November/December 2021 Newsletter

President's Message

John Dubelko

Greetings Members,

I continue to look for a committee chair to lead the scheduling committee. If interested, please let me know.  The committee is well established and running smoothly. This is one of the more critical committees in that it oversees all the classes and other events Makersmiths offers. We really need someone to step up!

Each location will soon have lockers for members to rent. The plan is to have weekly, monthly, and six-month rentals. The six-month rentals will be done by signing up for a special event posted soon.  If you are currently using a locker, please get in touch with Mary Waldron so the locker can be assigned to you. The shorter term rental will work by putting your name and period of the rental on a locker, and paying with one of the iPads. Items in unclaimed lockers will be placed in a lost and found area.  If not claimed in 30 days, they will be disposed of. Both locations have limited storage space, so please read through the standing rules for more information on member storage.

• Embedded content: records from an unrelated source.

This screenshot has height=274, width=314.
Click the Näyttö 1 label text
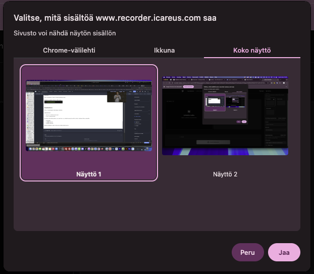[x=89, y=174]
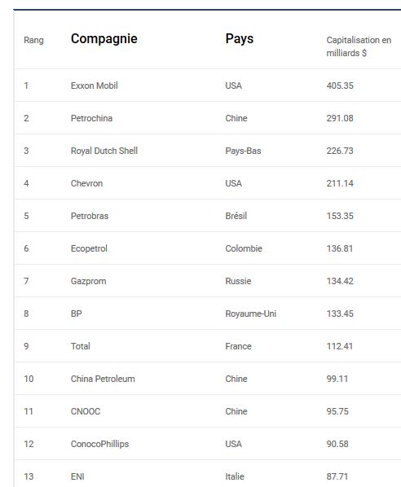Viewport: 401px width, 487px height.
Task: Click the Compagnie column header
Action: coord(104,39)
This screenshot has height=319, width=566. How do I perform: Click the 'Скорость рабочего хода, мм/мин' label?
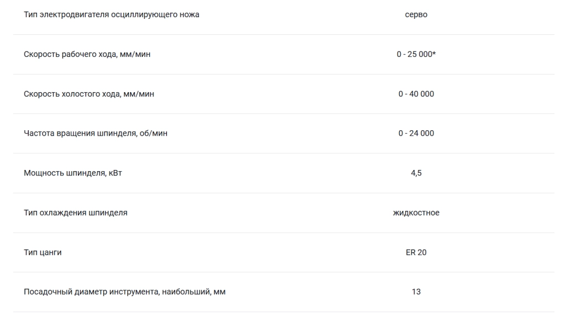(x=87, y=55)
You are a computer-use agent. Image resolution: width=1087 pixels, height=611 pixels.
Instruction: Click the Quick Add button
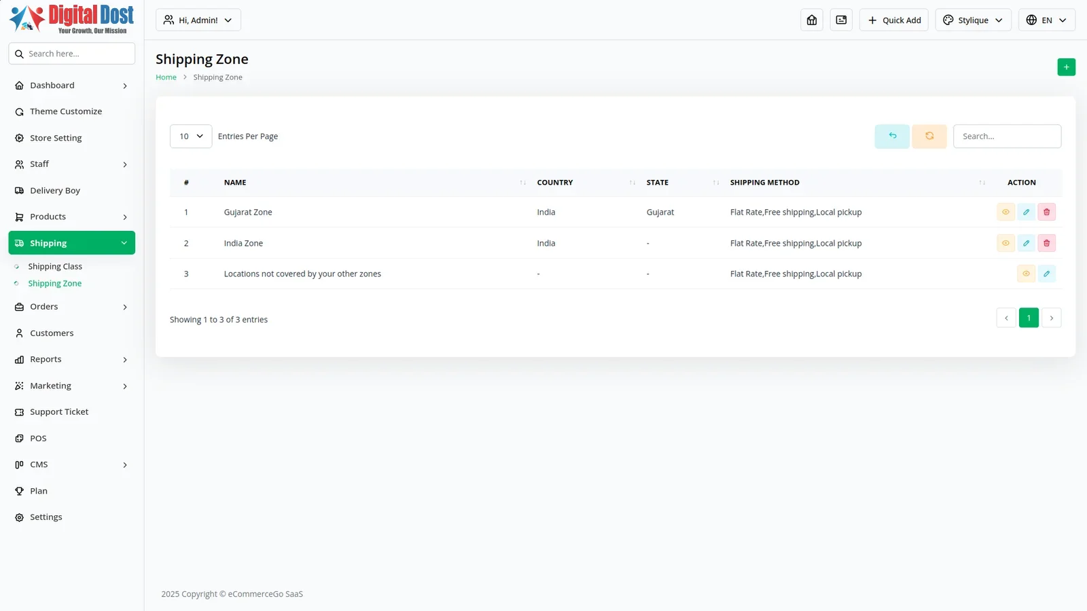click(893, 20)
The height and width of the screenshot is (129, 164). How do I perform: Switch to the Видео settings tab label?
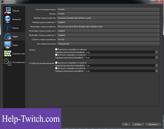click(x=15, y=45)

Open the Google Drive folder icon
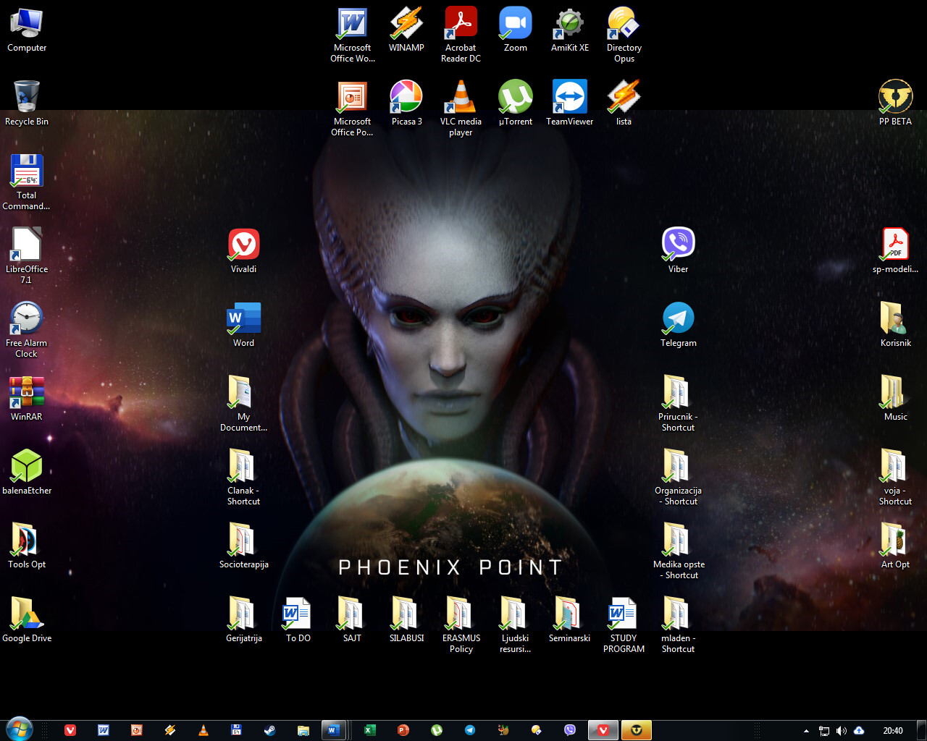(x=27, y=614)
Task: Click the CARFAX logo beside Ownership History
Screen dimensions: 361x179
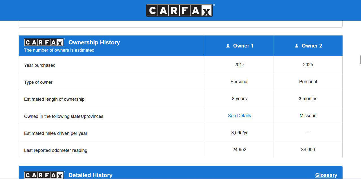Action: pyautogui.click(x=44, y=42)
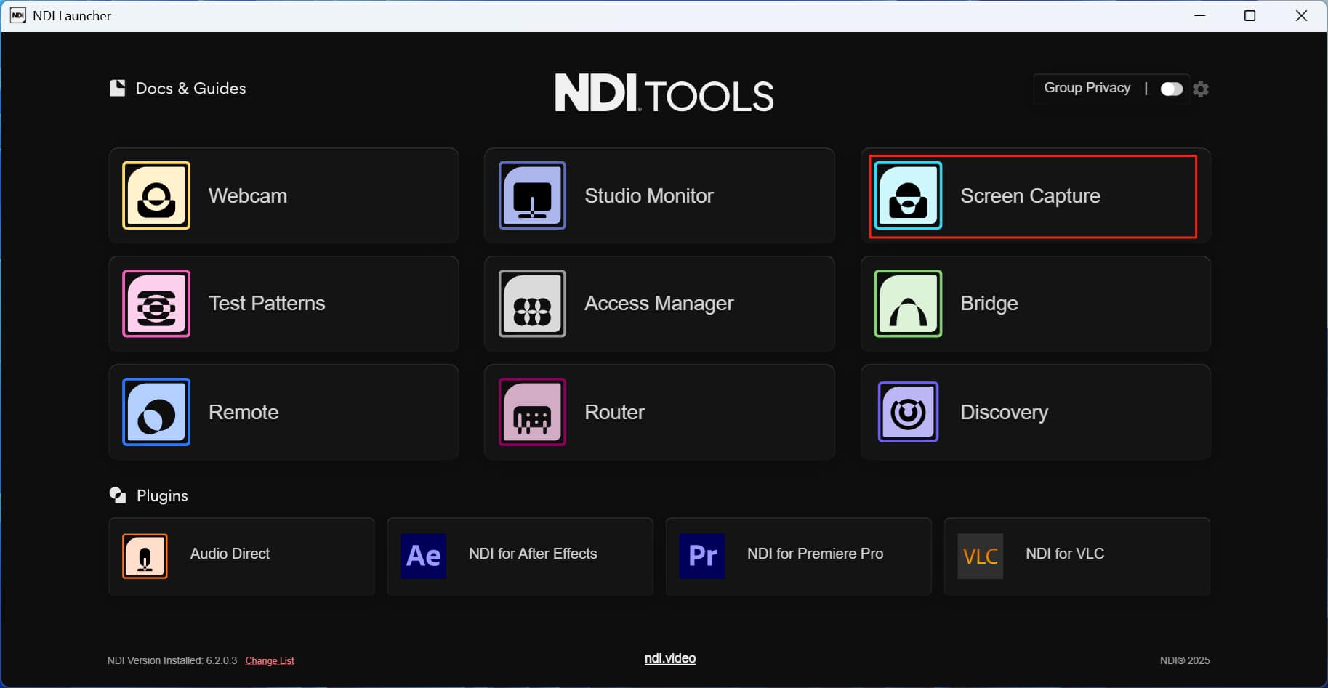Toggle the Group Privacy switch
This screenshot has height=688, width=1328.
click(1171, 89)
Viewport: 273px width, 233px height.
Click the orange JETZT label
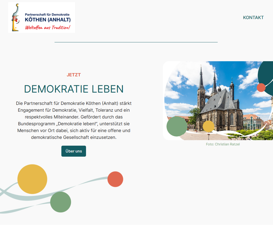pyautogui.click(x=74, y=75)
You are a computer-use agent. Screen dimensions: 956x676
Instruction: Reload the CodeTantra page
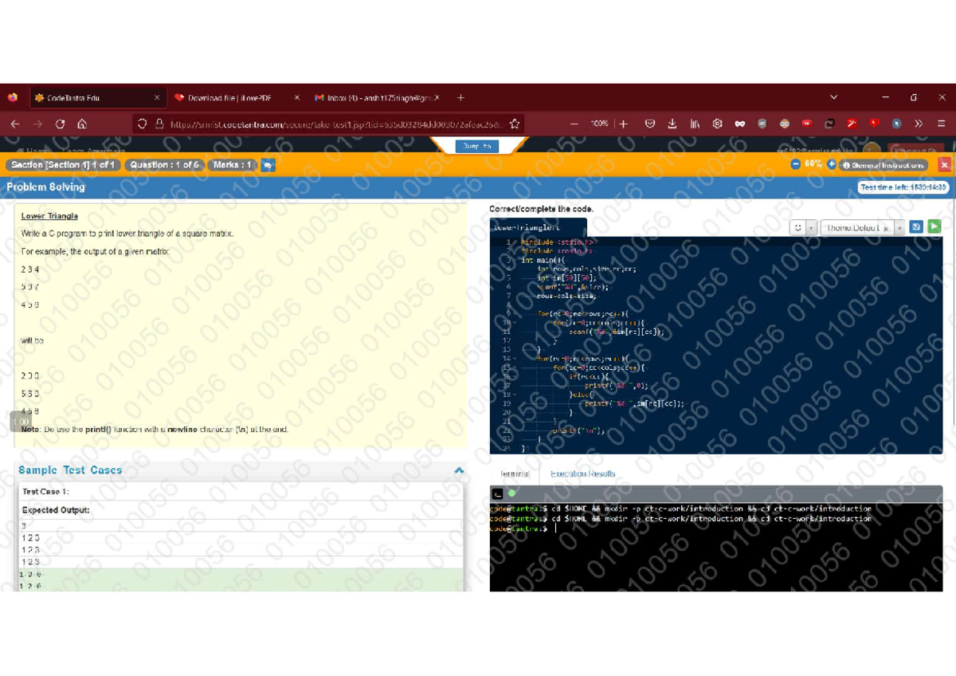[x=60, y=124]
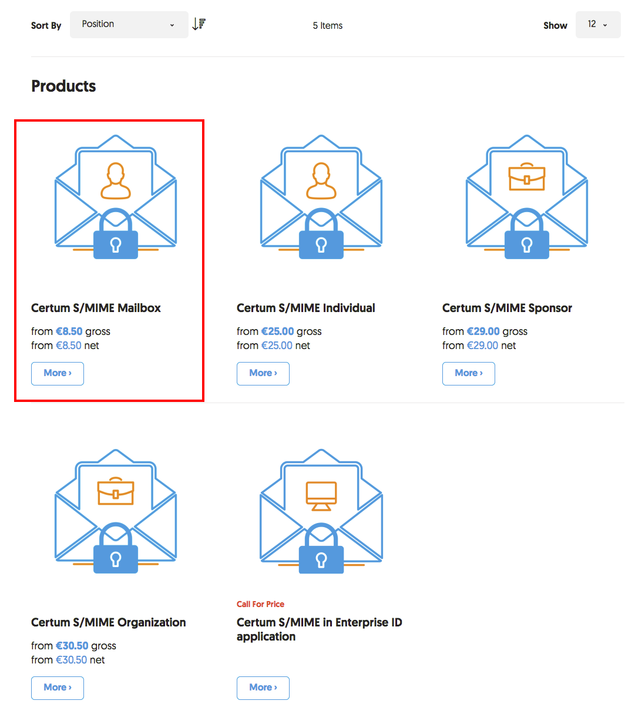The image size is (635, 714).
Task: Click the sort direction arrow icon
Action: (199, 24)
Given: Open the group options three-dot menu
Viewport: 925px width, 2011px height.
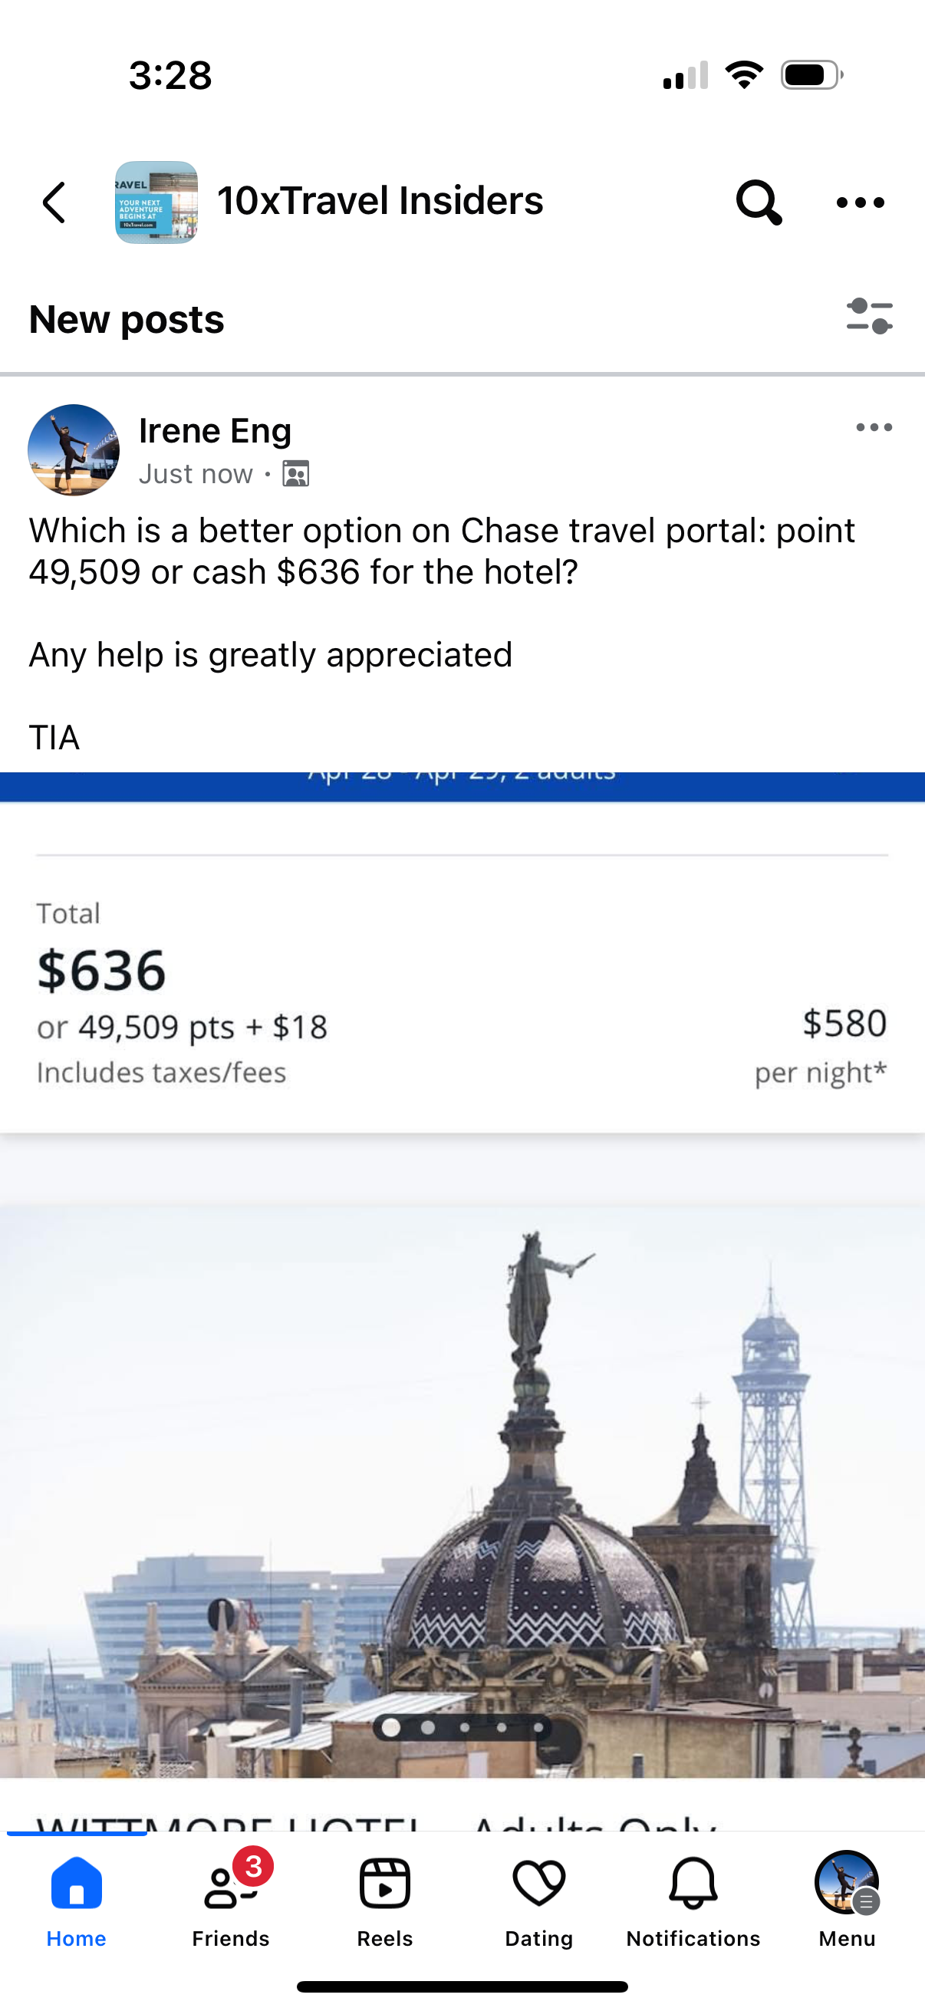Looking at the screenshot, I should click(859, 203).
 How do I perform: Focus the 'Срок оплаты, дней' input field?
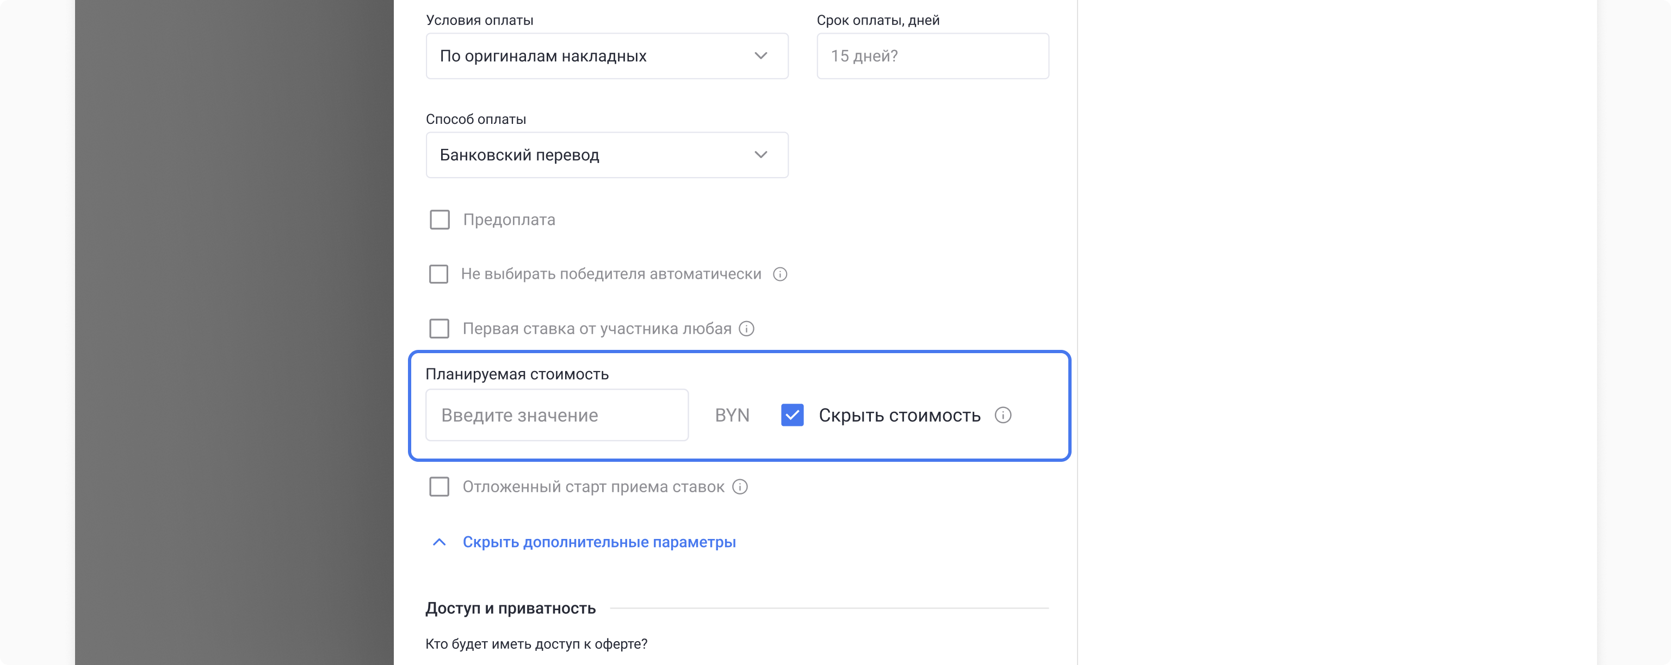(932, 56)
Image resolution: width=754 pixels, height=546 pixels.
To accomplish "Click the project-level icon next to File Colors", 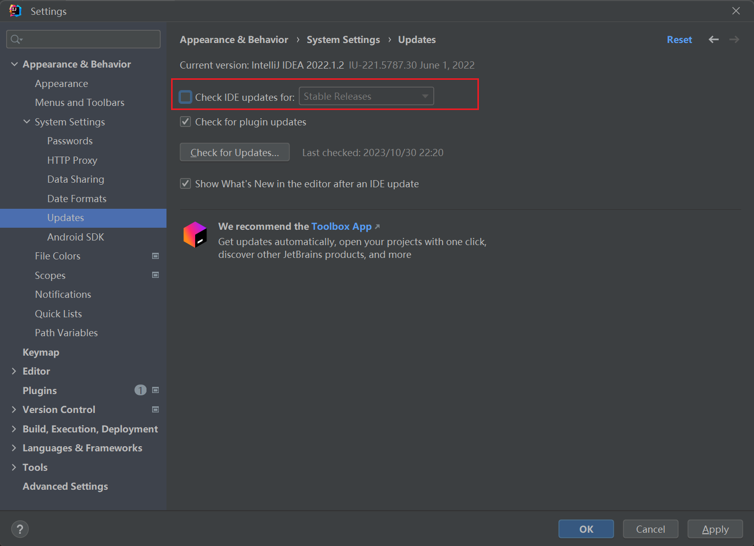I will (155, 256).
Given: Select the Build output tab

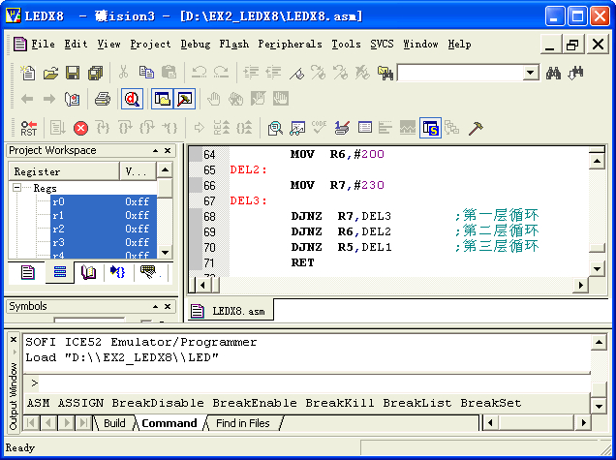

I want to thank everyone for an incredible year of growth.  We could not have done it without many hands pitching in to help.  Happy holidays and see everyone in the new year!

John Dubelko

President

KidWind 2022

Diane Painter

Dec 14 Ralph Pugh and Diane Painter will gave a simple machines workshop for third graders at Lincoln ES in Purcellville. The workshop culminated in Creepy Bots races! See photos below.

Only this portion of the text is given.